The Mudcat Café TM
Thread #2479 Message #3547762
Posted By: Joe Offer
10-Aug-13 - 10:58 PM
Thread Name: Origins: Will the Circle Be Unbroken
Subject: RE: Origins: Will the Circle Be Unbroken
My friend Mrs. Lev has been enchanted with folk music since she took guitar lessons in Chicago from Frank Hamilton as a young housewife in the 1960s. She was one of the founding members of the Sacramento Folk Music Club after she moved to California, and she still comes to singarounds in the Sacramento area. At our song circle last night, we sang "Will the Circle Be Unbroken," and Marge had us sing a couple verses that she found in the Studs Terkel book titled Will the Circle Be Unbroken which deals with the subject of death. I'd like to post a segment from that book, an interview with Doc Watson:
POSTSCRIPT (page 240) STUDS: When I think of you and Merle, I think of the old hymn, "Will the Circle Be Unbroken?"
DOC: I've always loved that song. It's an old hymn, long before A.P. Carter did his arrangement of it. Let me give you the lyrics that was probably in an old hymn book:
We have loved ones gone to glory Whose dear forms we often miss When we close our earthly story Shall we join them in our bliss
Will the circle be unbroken, by and by, by and by, There's a better home awaiting far beyond the starry sky.
In this other version, the last verse says:[sings]
We can picture happy gatherings around the fireside long ago And recall the tearful partings when they left us here below.
It's just as real as life for those who believe. Whoever wrote it was inspired to write it because of the way they felt about life and death and the hereafter.[sings]

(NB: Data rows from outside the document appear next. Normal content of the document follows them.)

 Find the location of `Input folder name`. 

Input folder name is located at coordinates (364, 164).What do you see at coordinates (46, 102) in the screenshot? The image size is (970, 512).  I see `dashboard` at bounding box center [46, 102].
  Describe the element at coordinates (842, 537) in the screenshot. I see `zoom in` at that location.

Oft they told us in our childhood of that happy land above Pointing to the dying savior as they told us of his love Will the circle be unbroken by and by, by and by...
I may do another gospel album sometime before I lose the old voice and age takes the vocals down to where I can't sing. I have some allergies, but I told the boys on the festival, I said, "I can still croak 'em out pretty good, boys." [Laughs] I love to sing gospel and hymns I heard when I was in church. I get a lot of enjoyment out of that.
From Wikipedia:
Eddy Merle Watson (February 8, 1949 - October 10, 1985) was an American guitarist and folk singer. He was best known for the performances he did with his father, Doc Watson. They played and recorded albums together for 15 years until Merle's death in a tractor accident.
Arthel Lane "Doc" Watson (March 3, 1923 – May 29, 2012) was an American guitarist, songwriter and singer of bluegrass, folk, country, blues and gospel music. Watson won seven Grammy awards as well as a Grammy Lifetime Achievement Award.
Louis "Studs" Terkel (May 16, 1912 – October 31, 2008) was an American author, historian, actor, and broadcaster. He received the Pulitzer Prize for General Non-Fiction in 1985 for "The Good War", and is best remembered for his oral histories of common Americans, and for hosting a long-running radio show in Chicago.